What is PaaS?

A platform as a service (PaaS) is a cloud-based environment that provides everything firms need to run their businesses, except for software applications themselves.

PaaS and SaaS are like fraternal twins — they share some characteristics and sometimes they hang out together, yet they’re very different. SaaS — software as a service — is the application itself. It is typically subscription-based and delivered through a web browser or an app that is installed on a computer or device.

Their first cousin, IaaS (infrastructure as a service), doesn’t do quite as much as PaaS and SaaS, but as you’ll learn, infrastructure as a service provides a framework for firms that employ their own IT teams and purchase or develop their own software programs. More on that in a minute.

PaaS, SaaS and IaaS aren’t always mutually exclusive. In other words, systems aren’t always entirely PaaS, SaaS or IaaS; some are hybrids. NetSuite, for example, is both SaaS and PaaS. It includes a suite of applications as well as a cloud-based platform for integration and collaboration.

Paas versus SaaS versus IaaS

The following table explains the similarities and differences between PaaS, SaaS and IaaS. Items shaded in blue are managed by the firm (i.e. wealth and asset managers, hedge funds, family offices), and unshaded items are managed by third-party, cloud-based technology providers. 


IaaS is the most basic cloud-based computing environment. In the “stack” of services, it outsources your servers, backup, storage, virtualization and networking. You run your applications on the cloud-based servers and all files are saved in the virtual environment. You or your IT team configure your platform and run applications on it. 

In this setting, your team would log into remote desktops from anywhere and access all of the programs and files they need to do their jobs. IaaS is the most expensive cloud-based option because it still requires you to employ IT managers, who must install and update software programs on your firm’s computers and servers. 

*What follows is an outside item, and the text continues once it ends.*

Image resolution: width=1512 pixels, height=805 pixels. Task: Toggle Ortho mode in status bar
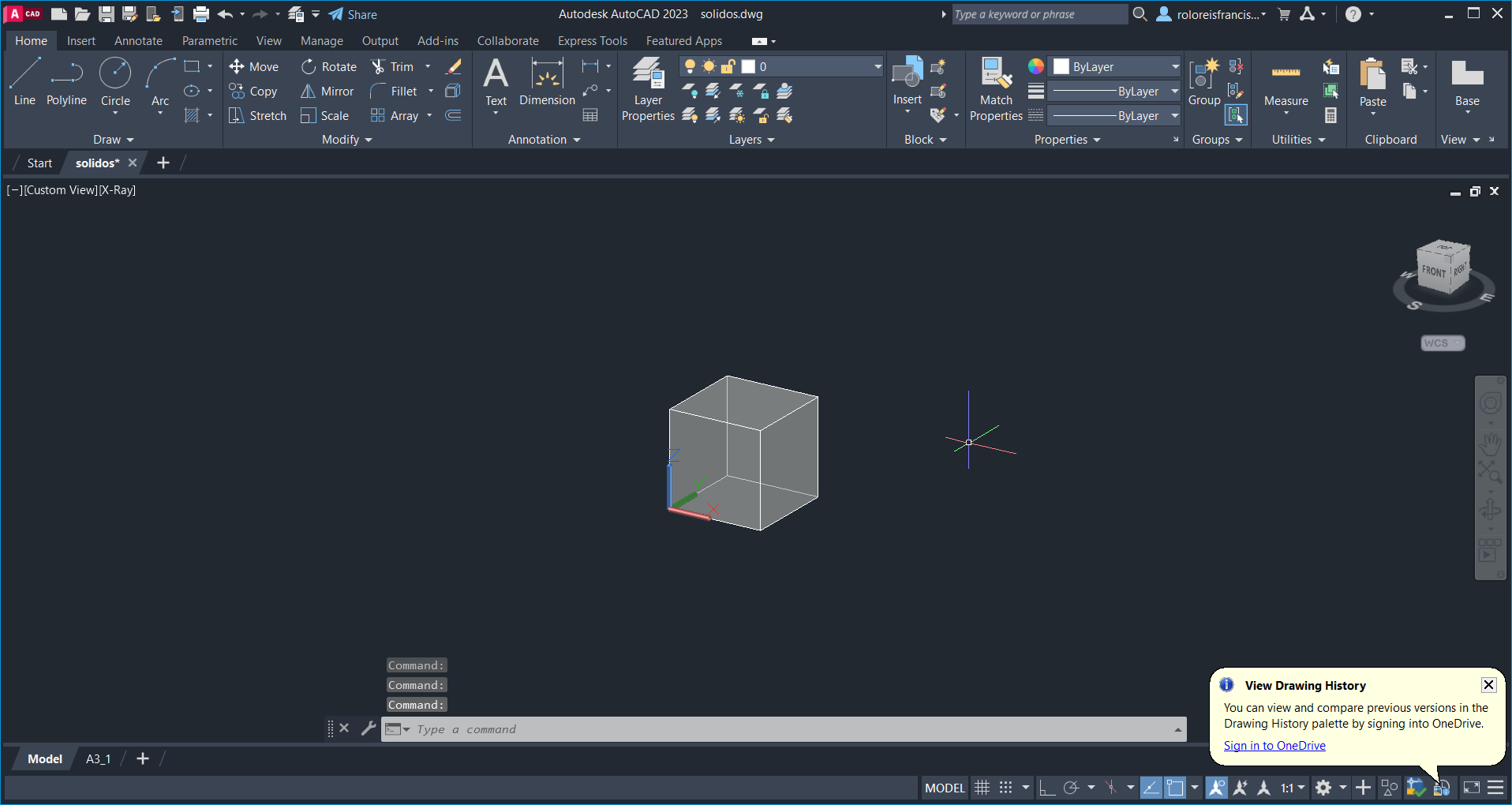point(1046,788)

Examples of IaaS that you may have heard of include Amazon Web Services (AWS), Microsoft Azure and Google Compute Engine


A platform as a service is an environment that lets you develop, run and manage applications. Am example is a turnkey asset management platform, or a TAMP, which provides a digitized, customized solution for managing clients' portfolios and data.

The biggest advantages of PaaS solutions are:

  • It’s highly scalable 
  • Deploying apps is cost effective and simple
  • Less coding is needed
  • It’s accessible to many users, without need for special coding

PaaS has its disadvantages, including concerns about cybersecurity; however, the risks of data corruption, hacking and security breaches are minimal when you work with a third-party developer that puts security and compliance compliance and security as top priorities. 

Examples of PaaS that you may already be familiar with include Windows Azure and TAMP1 (see a free demo to understand how it works).


Software as a service is full-stack outsourced management. All of your applications, runtime, data, security, integrations and more are managed from a central location, in the “cloud.” Your end users — employees and clients — access your technology by logging in through an internet web browser. It is the most common cloud-based application service.

SaaS is more cost effective than IaaS, because it nearly eliminates the need to hire IT staff to download, install, maintain and update software applications. Your clients, too, don’t need to install software on their computers; they access your technology through a web-based portal.

SaaS has been replacing legacy software in many industries because it is less expensive to develop and maintain, and updates are simple and low-cost to deploy. 

It has limitations, however. Firms that use multiple software applications — for example separate apps for accounting, scheduling, reporting, etc. — may find that integrating these apps can be cumbersome. Not all APIs are created equally, which can increase and frustrate setup and maintenance. 

Examples of SaaS that you likely use or are familiar with are Microsoft Office 365 and Google Gmail, Dropbox, Salesforce and GoToMeeting.

PaaS, SaaS, IaaS versus Legacy Systems

SaaS is slowly replacing legacy systems because they’re easy to develop, cost-effective to deliver to end users, and updates are incredibly easy and efficient to deliver to end users. Each time your staff or clients log into your system or open the application, the latest version is ready for them. 

PaaS is the most recent wave of technology development among fintech, which our ebook, “Why Shift from Client-Server Software to TAMP,” explains in greater detail. Download it for free. It’s OK if you don’t completely understand the technical differences and jargon used to differentiate PaaS from SaaS from IaaS.

If there is anything we want you to take from this article, it’s this: Wealth and asset managers are shifting from legacy systems and moving toward cloud-based systems because they’re more efficient, less costly, and they’re secure.